SUPPLIED PASSAGE:

>> Start

The 2006 NCAA Division I women's soccer tournament (also known as the 2006 Women's College Cup) was the 25th annual single-elimination tournament to determine the national champion of NCAA Division I women's collegiate soccer. The semifinals and championship game were played at SAS Soccer Park in Cary, North Carolina from December 1–3, 2006 while the preceding rounds were played at various sites across the country from November 8–25.

North Carolina defeated Notre Dame in the final, 2–1, to win their eighteenth national title. This was a rematch of the 1994, 1996, and 1999 tournament finals, all won by the Tar Heels.

The most outstanding defensive player was Robyn Gayle from North Carolina, and the most outstanding offensive player was Heather O'Reilly, also from North Carolina. Gayle and O'Reilly, alongside nine other players, were named to the All-Tournament team.

The tournament's leading scorer, with 4 goals and 8 assists, was Kerri Hanks from Notre Dame.

Qualification

All Division I women's soccer programs were eligible to qualify for the tournament. The tournament field remained fixed at 64 teams.

>> End

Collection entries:
>> Start

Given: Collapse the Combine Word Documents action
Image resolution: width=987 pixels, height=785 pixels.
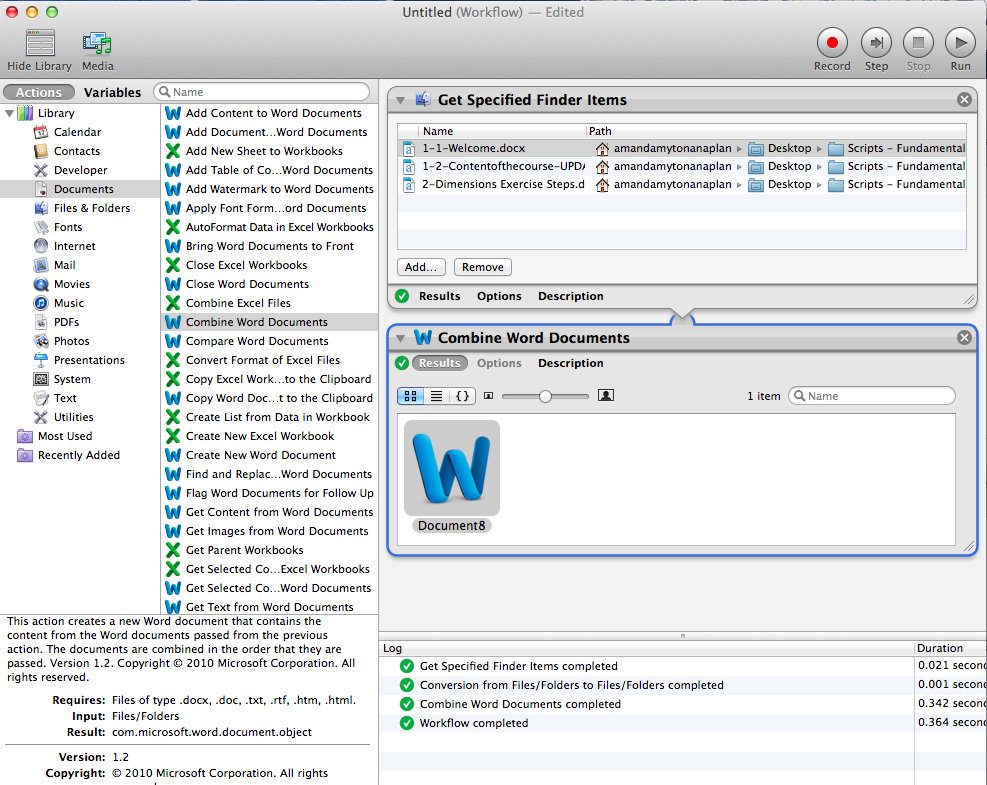Looking at the screenshot, I should click(400, 338).
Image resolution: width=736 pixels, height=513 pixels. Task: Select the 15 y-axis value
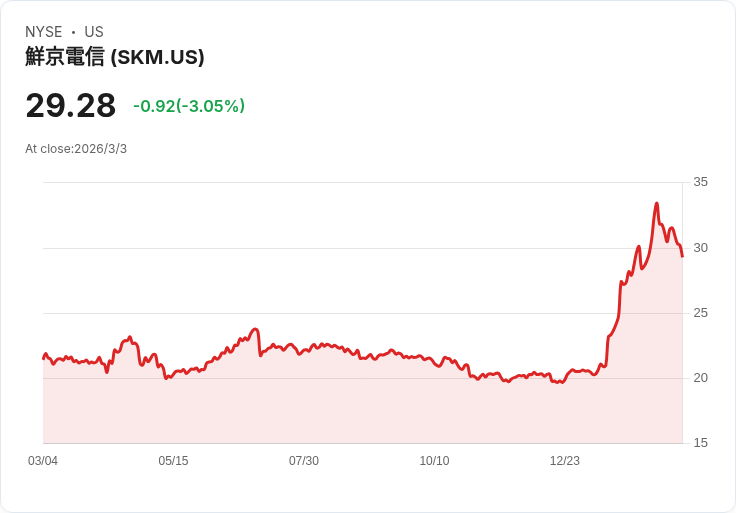700,443
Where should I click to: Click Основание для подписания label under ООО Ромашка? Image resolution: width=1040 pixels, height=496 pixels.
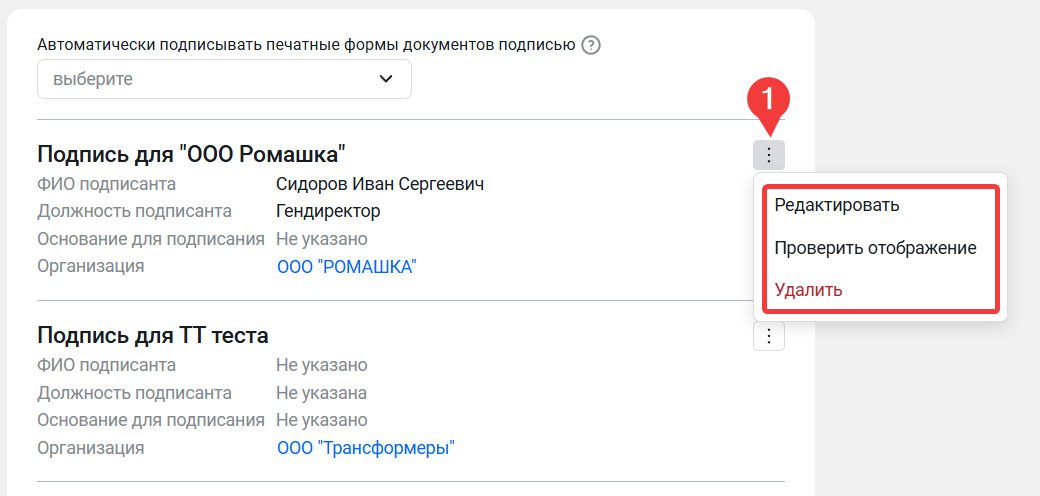coord(151,239)
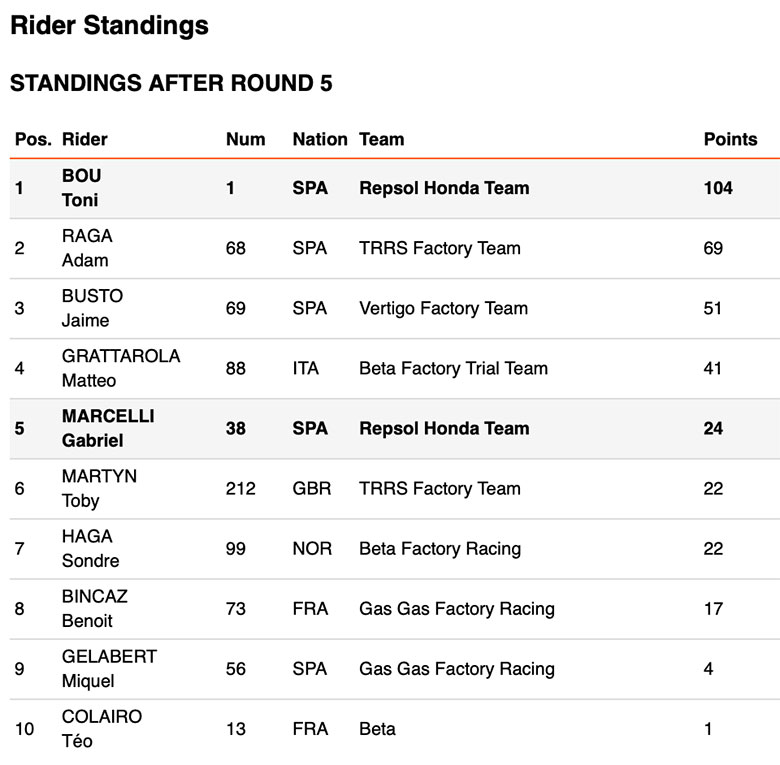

>> End

TASKS TO CARRY OUT:
- 1) In the passage on the 2006 Women's College Cup, why is the final described as a rematch? Answer in one to three sentences.
- 2) Continue the passage on the 2006 Women's College Cup from its last sentence.

ANSWERS FOR THIS EXERCISE:
- 1) The final is described as a rematch because North Carolina and Notre Dame had already met in the 1994, 1996, and 1999 tournament finals. The Tar Heels won all three of those earlier meetings.

- 2)
Pre-Tournament Top 25 

1. Notre Dame
2. North Carolina
3. Santa Clara
4. UCLA
5. Florida State

6. Texas 
7. Portland 
8. Texas A&M
9. Penn State
10. West Virginia

11. Oklahoma State
12. Wake Forest
13. Utah
14. Florida
15. Rutgers

16. Stanford
17. BYU
18. Villanova
19. Navy
20. Colorado

21. California
22. Illinois
23. Tennessee
24. 
25. William & Mary

Records

Format
Just as before, the final two rounds, deemed the Women's College Cup, were played at a pre-determined neutral site. All other rounds were played on campus sites at the home field of the higher-seeded team. The only exceptions were the first two rounds, which were played at regional campus sites. The top sixteen teams hosted four team-regionals on their home fields (with some exceptions, noted below) during the tournament's first weekend.

Bracket

North Carolina Bracket

Texas Bracket

Santa Clara Bracket

Notre Dame Bracket

College Cup

All-tournament team
Robyn Gayle, North Carolina (most outstanding defensive player)
Heather O'Reilly, North Carolina (most outstanding offensive player)
Kelly Rowland, Florida State
India Trotter, Florida State
Brittany Bock, Notre Dame
Kerri Hanks, Notre Dame
Jill Krivacek, Notre Dame
Yael Averbuch, North Carolina
Tobin Heath, North Carolina
Casey Nogueira, North Carolina
Kristi Eveland, North Carolina

See also 
 NCAA Women's Soccer Championships (Division II, Division III)
 NCAA Men's Soccer Championships (Division I, Division II, Division III)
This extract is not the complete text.